Wednesday, October 14, 2009

After Previously Blaming Obama For Slumping Markets, Boehner Now Downplays Surging Dow

By Ben Armbruster Today on Wall Street, the Dow Jones Industrial Average climbed above 10,000 for the first time this year as “U.S. stocks approached their highest levels since Lehman Brothers Holdings Inc.’s bankruptcy sent the global economy into a tailspin.” In fact, the index is up 13 percent since the start of the year.

When asked about the surging markets, House Minority Leader John Boehner(R-tan douchebag) grumbled at the news. “[You're] certainly not talking to the American people,” if you’re placing any significance on the 10,000 mark, Boehner contended:

“The American people understand that unemployment is almost at 10 percent, they understand that they might be next so there are concerns about the economy,” Boehner said. [...]

Boehner said the stock market’s rebound is a reaction to the extreme shock from earlier this year, but it says little more than that.

At the end of the day, the American people aren’t looking at the stock market in terms of putting food on the table,” Boehner said. “They want jobs, and they want them now.”

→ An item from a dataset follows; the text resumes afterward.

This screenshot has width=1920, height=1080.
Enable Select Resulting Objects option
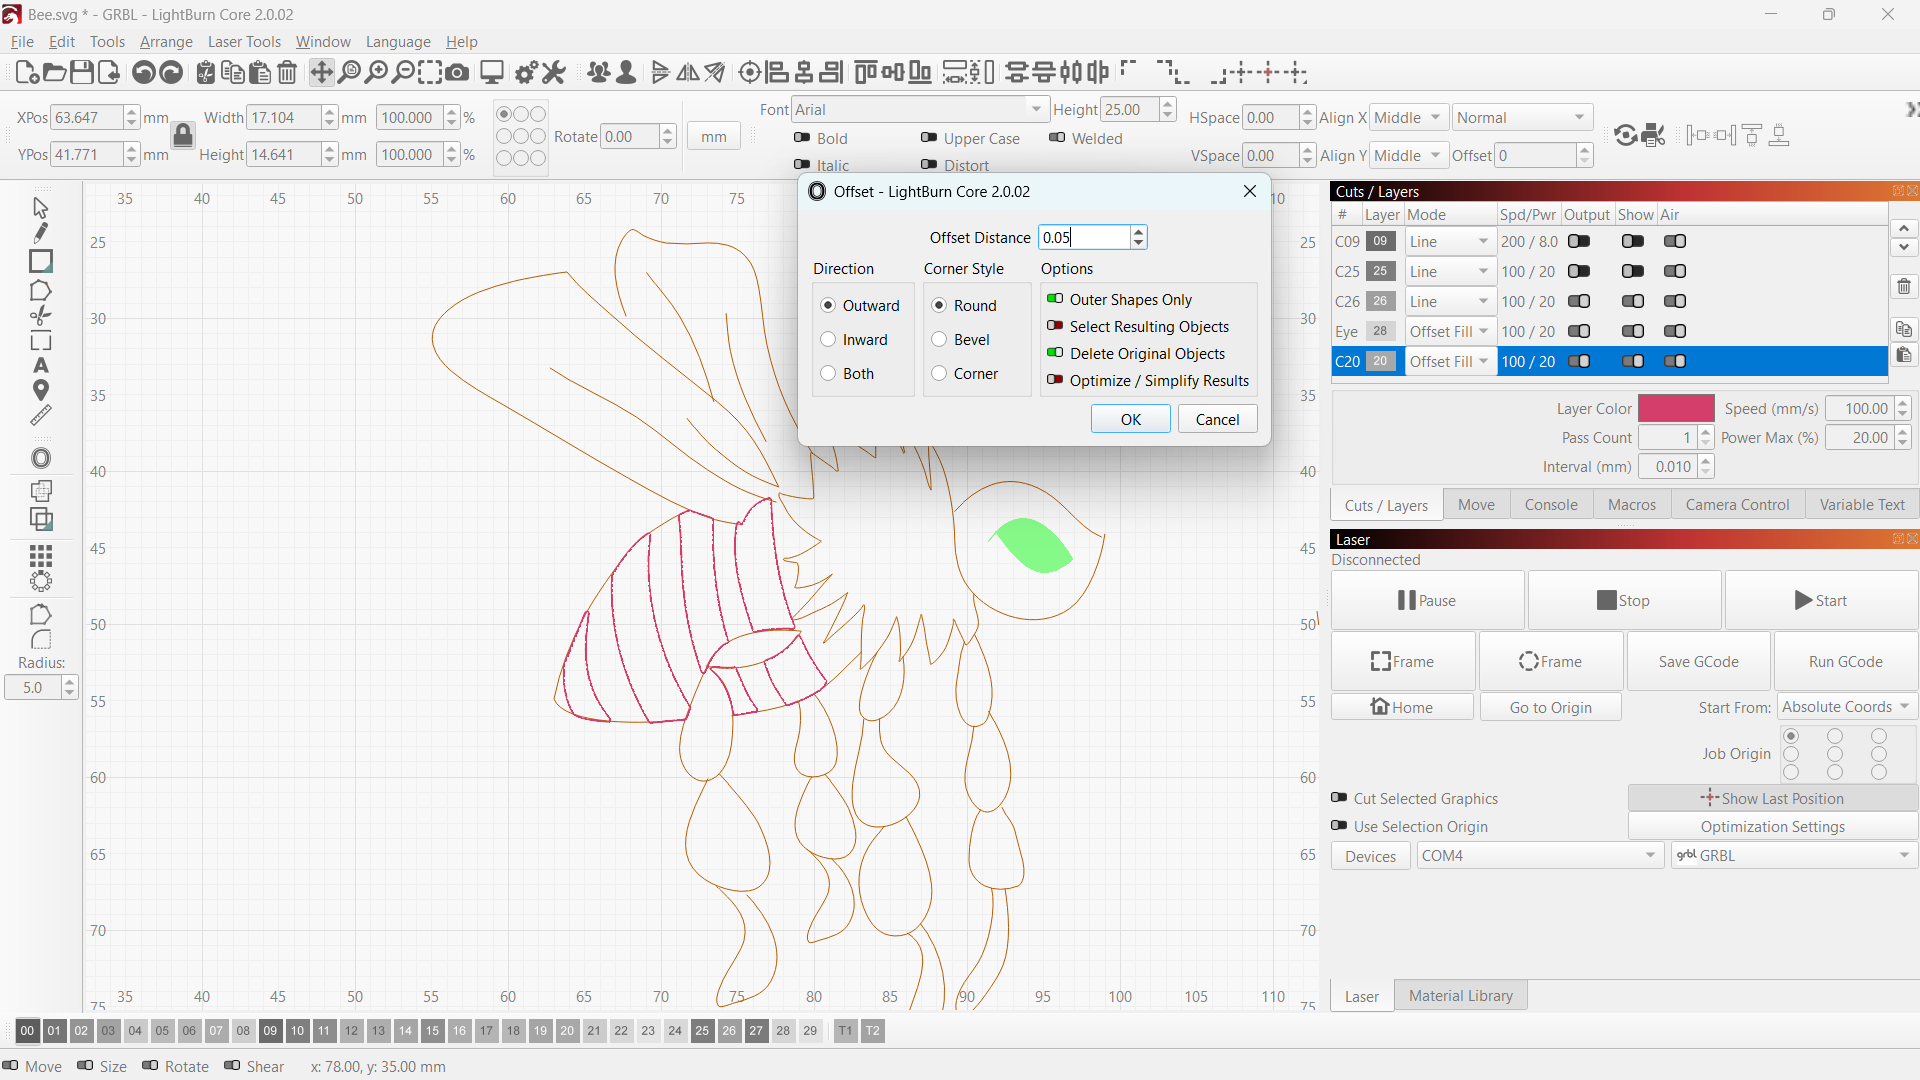coord(1055,326)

But Boehner hasn’t always been so dismissive of the stock market’s significance. In search of an attack line on the newly-inaugurated President Obama back in March, the GOP leader thought that the dismal numbers coming from Wall Street represented the public’s dissatisfaction with Obama’s policies:

“The president certainly remains popular, but his policies are becoming less and less popular,” Boehner said, citing the continuing slide in the financial markets. “Certainly the stock market hasn’t acted very well” since Obama’s inauguration.

As the markets continue to falter, Republicans are becoming more confident in their criticisms of the president — some have already taken to using the phrase “the Obama economy.”

But Boehner has also used the markets to tout the leadership of the Republican Party. At a rally just before the GOP got its “thumpin’” in the 2006 mid-term elections, then Majority Leader Boehner argued that his party would best handle the economy reportedly by “point[ing] to a hot stock market.”